ASSIGNMENT
Below are entries. Copy exactly the lines running from the line that holds "[Youtube] (896, 1807)" to the line that holds "Tietosuoja (304, 1962)", with both ends included.

EXERCISE DATA
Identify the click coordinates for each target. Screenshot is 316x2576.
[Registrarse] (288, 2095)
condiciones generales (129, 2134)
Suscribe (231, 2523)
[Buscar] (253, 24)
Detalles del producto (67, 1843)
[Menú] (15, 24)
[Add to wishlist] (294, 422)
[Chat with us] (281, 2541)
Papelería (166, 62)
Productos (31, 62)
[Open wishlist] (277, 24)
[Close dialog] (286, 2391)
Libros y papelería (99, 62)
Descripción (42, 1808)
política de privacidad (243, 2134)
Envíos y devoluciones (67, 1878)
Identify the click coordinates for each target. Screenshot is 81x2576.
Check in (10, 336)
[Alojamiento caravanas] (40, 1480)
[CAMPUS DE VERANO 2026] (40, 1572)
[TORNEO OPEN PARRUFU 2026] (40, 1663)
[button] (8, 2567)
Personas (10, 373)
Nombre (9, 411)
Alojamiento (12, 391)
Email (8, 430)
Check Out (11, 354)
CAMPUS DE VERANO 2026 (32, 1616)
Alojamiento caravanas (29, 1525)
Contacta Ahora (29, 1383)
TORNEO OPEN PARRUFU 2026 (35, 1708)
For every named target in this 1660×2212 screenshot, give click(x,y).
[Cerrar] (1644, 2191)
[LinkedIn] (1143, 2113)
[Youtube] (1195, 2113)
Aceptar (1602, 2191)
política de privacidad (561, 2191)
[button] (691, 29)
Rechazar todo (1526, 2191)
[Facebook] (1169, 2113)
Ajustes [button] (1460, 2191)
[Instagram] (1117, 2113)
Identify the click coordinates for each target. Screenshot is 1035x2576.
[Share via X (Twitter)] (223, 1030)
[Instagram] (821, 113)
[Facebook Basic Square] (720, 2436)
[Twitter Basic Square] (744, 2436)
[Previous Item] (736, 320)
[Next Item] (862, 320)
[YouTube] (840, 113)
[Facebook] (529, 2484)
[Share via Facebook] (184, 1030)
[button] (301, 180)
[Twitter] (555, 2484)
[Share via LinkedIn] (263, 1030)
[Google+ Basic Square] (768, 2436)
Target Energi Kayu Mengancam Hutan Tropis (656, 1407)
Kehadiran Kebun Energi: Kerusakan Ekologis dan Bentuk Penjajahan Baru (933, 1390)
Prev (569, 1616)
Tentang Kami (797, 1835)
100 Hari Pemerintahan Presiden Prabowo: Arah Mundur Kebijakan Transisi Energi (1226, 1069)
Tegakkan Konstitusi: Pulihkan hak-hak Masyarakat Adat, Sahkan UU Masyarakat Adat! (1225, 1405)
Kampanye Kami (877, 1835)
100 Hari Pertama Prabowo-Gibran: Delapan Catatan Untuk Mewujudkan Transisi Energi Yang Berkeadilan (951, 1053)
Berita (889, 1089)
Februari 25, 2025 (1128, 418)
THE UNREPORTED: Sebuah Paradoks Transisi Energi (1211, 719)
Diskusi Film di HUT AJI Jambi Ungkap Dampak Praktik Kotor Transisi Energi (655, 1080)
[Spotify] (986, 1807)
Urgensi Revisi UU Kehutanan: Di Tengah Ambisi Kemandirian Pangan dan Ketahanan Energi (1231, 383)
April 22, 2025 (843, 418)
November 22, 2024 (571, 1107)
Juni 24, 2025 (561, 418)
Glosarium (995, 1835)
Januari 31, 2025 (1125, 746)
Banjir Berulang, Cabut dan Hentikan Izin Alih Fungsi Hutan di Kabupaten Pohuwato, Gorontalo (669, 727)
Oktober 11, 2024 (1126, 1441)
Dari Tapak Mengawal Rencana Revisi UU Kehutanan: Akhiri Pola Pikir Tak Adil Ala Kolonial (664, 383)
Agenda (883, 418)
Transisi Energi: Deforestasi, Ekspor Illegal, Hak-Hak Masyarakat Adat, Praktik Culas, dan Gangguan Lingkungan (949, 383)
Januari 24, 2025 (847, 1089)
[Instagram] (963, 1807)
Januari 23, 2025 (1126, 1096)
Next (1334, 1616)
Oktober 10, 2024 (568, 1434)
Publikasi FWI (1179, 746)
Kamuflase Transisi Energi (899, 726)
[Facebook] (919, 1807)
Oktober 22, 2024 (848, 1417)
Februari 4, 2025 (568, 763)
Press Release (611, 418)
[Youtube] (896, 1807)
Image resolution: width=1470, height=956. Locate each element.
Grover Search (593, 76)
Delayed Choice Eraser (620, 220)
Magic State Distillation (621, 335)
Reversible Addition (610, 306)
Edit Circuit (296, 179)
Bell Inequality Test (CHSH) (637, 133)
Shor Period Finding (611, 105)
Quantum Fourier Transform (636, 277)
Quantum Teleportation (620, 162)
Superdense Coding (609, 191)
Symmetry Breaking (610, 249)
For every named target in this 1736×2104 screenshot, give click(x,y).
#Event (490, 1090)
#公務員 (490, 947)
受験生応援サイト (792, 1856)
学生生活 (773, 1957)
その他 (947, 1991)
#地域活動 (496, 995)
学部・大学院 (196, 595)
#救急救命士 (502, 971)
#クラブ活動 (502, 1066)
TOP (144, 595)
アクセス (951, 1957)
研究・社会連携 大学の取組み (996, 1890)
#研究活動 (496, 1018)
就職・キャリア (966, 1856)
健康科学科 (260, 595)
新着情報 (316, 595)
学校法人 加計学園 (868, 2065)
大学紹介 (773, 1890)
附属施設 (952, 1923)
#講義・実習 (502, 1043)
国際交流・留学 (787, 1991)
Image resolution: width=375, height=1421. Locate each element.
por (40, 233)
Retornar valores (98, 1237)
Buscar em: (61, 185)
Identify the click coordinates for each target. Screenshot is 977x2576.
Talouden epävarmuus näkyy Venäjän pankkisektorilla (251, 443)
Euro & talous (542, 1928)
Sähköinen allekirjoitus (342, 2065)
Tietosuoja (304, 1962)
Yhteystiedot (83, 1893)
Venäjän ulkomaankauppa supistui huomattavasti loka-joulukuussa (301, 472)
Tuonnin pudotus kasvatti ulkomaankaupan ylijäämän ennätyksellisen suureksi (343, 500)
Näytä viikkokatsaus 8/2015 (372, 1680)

WRITTEN RESPONSE
[Youtube] (896, 1807)
Image resolution: width=1470, height=956. Locate each element.
Grover Search (593, 76)
Delayed Choice Eraser (620, 220)
Magic State Distillation (621, 335)
Reversible Addition (610, 306)
Edit Circuit (296, 179)
Bell Inequality Test (CHSH) (637, 133)
Shor Period Finding (611, 105)
Quantum Fourier Transform (636, 277)
Quantum Teleportation (620, 162)
Superdense Coding (609, 191)
Symmetry Breaking (610, 249)
For every named target in this 1736×2104 screenshot, give click(x,y).
#Event (490, 1090)
#公務員 (490, 947)
受験生応援サイト (792, 1856)
学生生活 (773, 1957)
その他 (947, 1991)
#地域活動 (496, 995)
学部・大学院 (196, 595)
#救急救命士 (502, 971)
#クラブ活動 (502, 1066)
TOP (144, 595)
アクセス (951, 1957)
研究・社会連携 大学の取組み (996, 1890)
#研究活動 (496, 1018)
就職・キャリア (966, 1856)
健康科学科 (260, 595)
新着情報 (316, 595)
学校法人 加計学園 (868, 2065)
大学紹介 (773, 1890)
附属施設 (952, 1923)
#講義・実習 (502, 1043)
国際交流・留学 (787, 1991)
Image resolution: width=375, height=1421. Locate each element.
por (40, 233)
Retornar valores (98, 1237)
Buscar em: (61, 185)
Identify the click coordinates for each target. Screenshot is 977x2576.
Talouden epävarmuus näkyy Venäjän pankkisektorilla (251, 443)
Euro & talous (542, 1928)
Sähköinen allekirjoitus (342, 2065)
Tietosuoja (304, 1962)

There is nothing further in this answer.